> _EXERCISE INSTRUCTIONS_:
Please restate every line below exactly, without any pictures.

[Stored records]
┄┄┄┄┄┄┄┄┄┄┄┄┄┄┄┄┄┄┄┄

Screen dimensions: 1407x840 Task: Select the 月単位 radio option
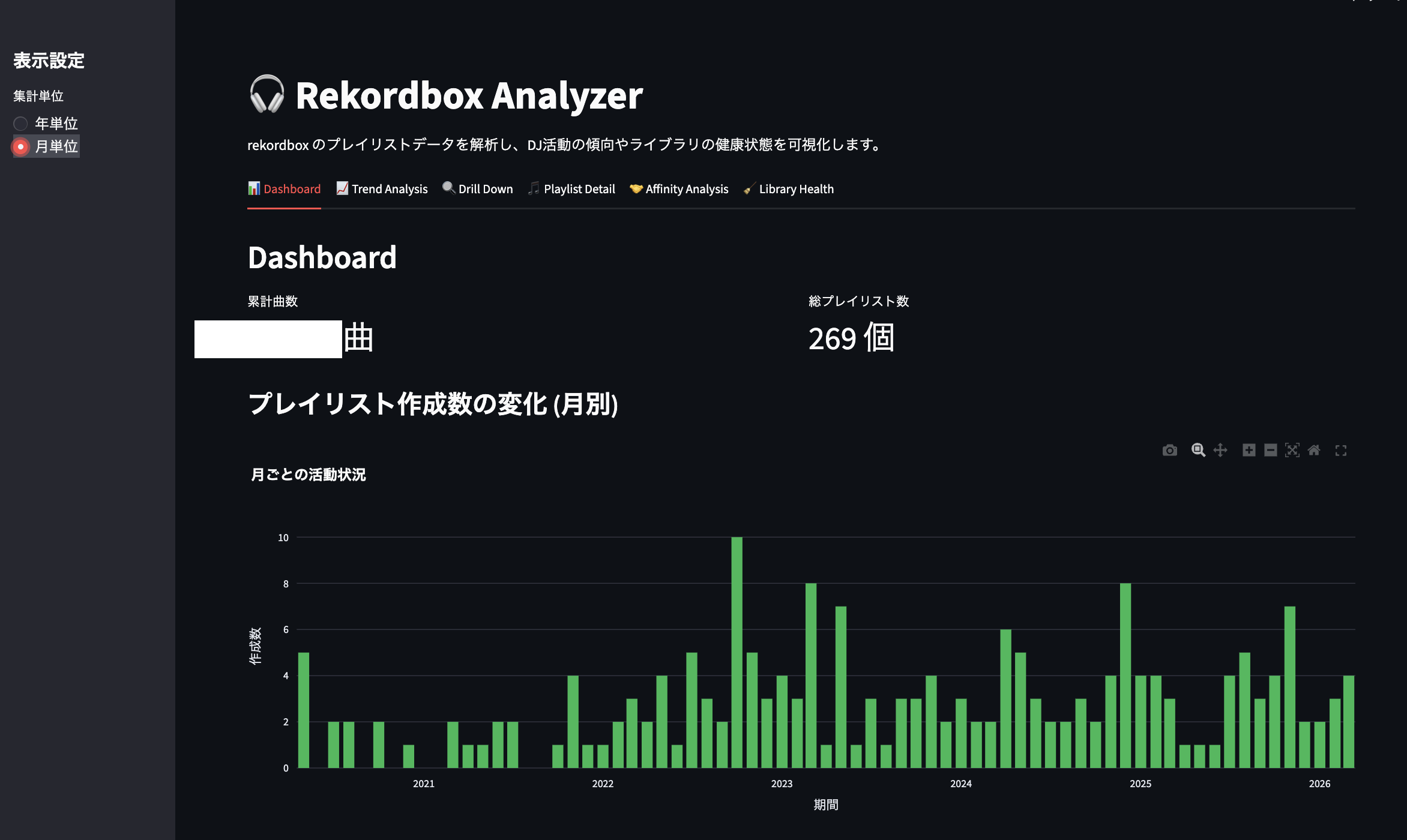pos(21,146)
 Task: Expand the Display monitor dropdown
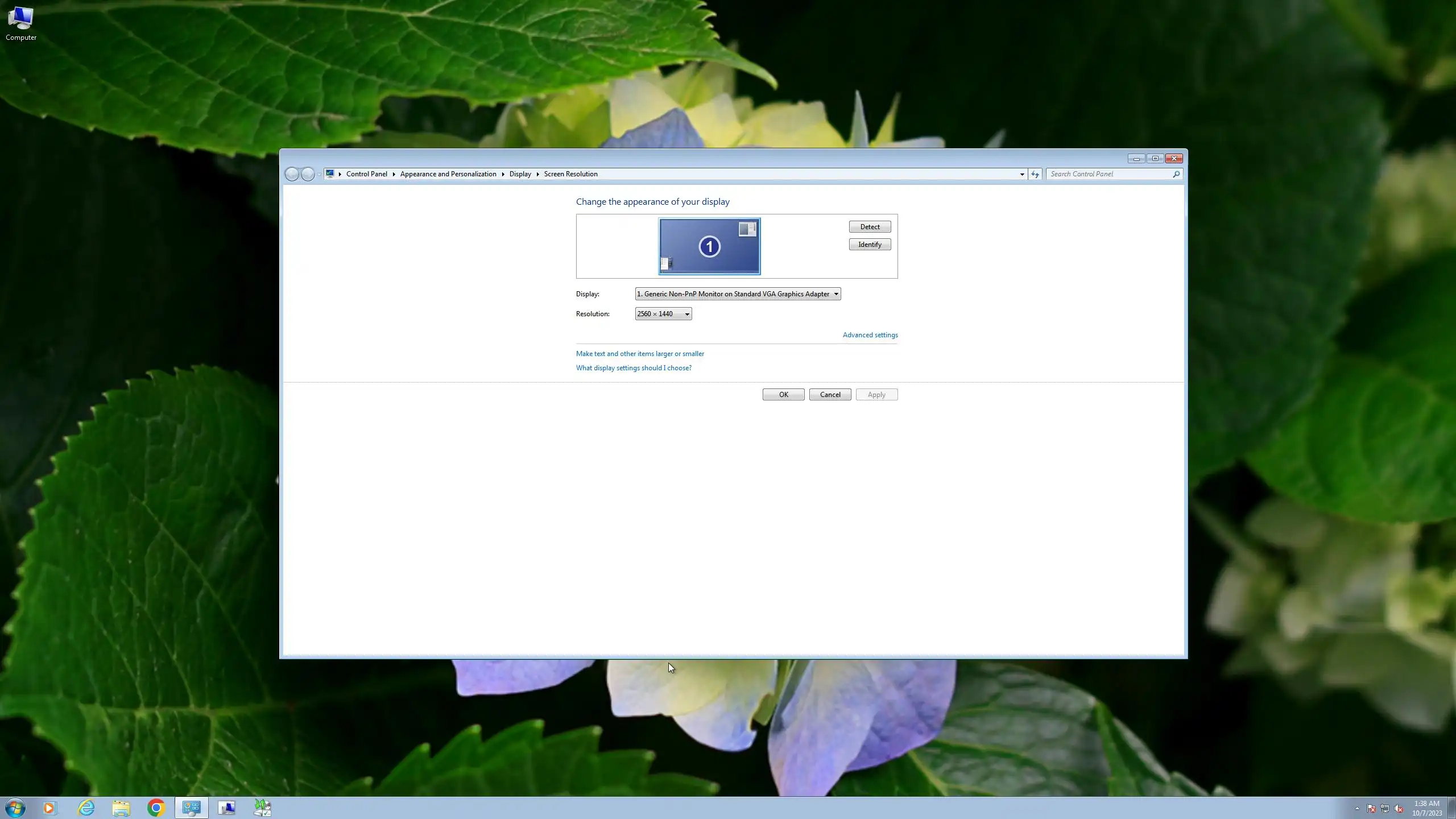737,294
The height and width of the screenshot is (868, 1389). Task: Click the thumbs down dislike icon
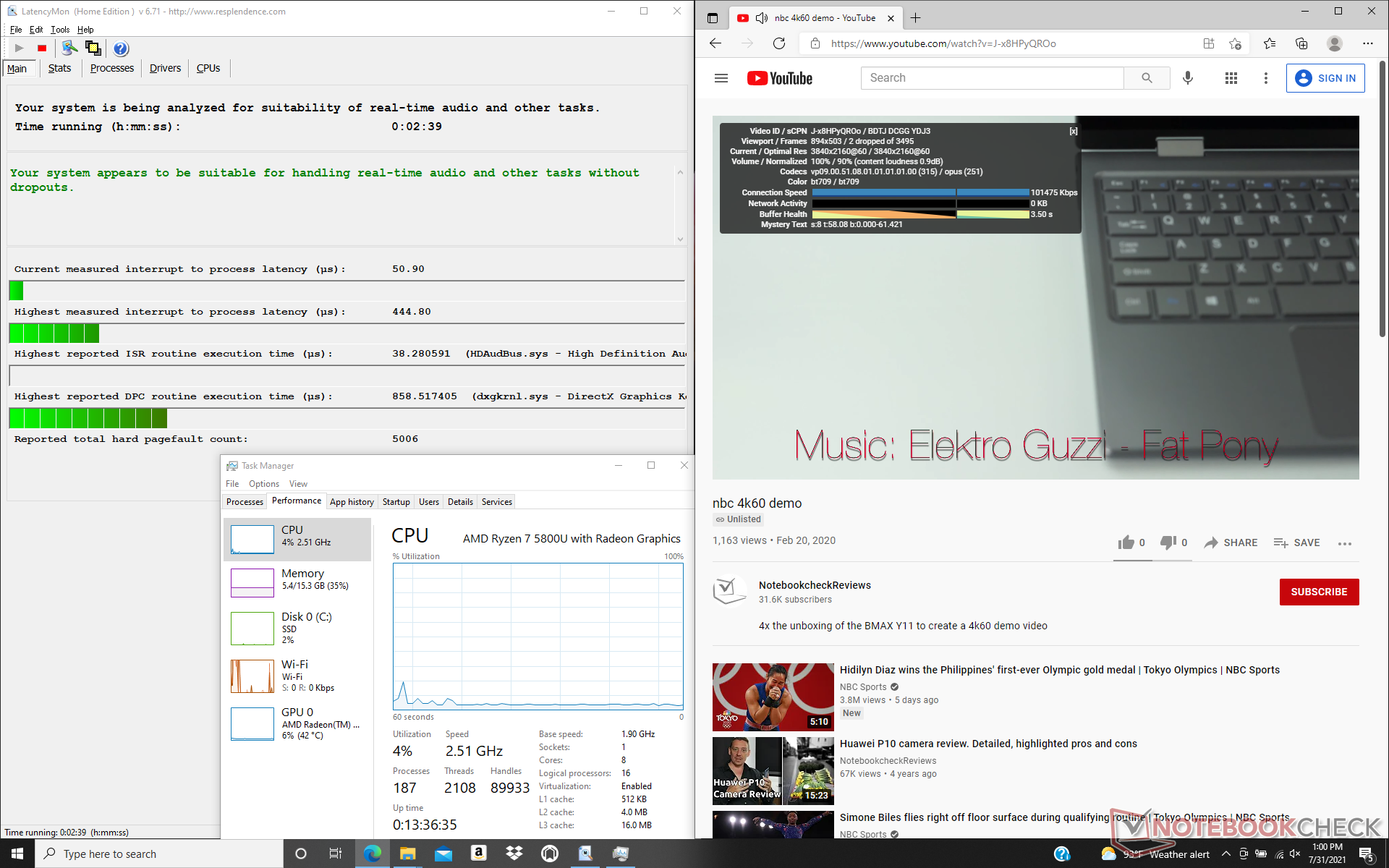pos(1168,542)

┄┄┄┄┄┄┄┄┄┄┄┄┄┄┄┄┄┄┄┄

> _OUTPUT OF THE TASK_:
Screen dimensions: 1407x840 Task: Select the 月単位 radio option
pos(21,146)
 Task: Expand the Display monitor dropdown
737,294
The height and width of the screenshot is (868, 1389). Task: Click the thumbs down dislike icon
pos(1168,542)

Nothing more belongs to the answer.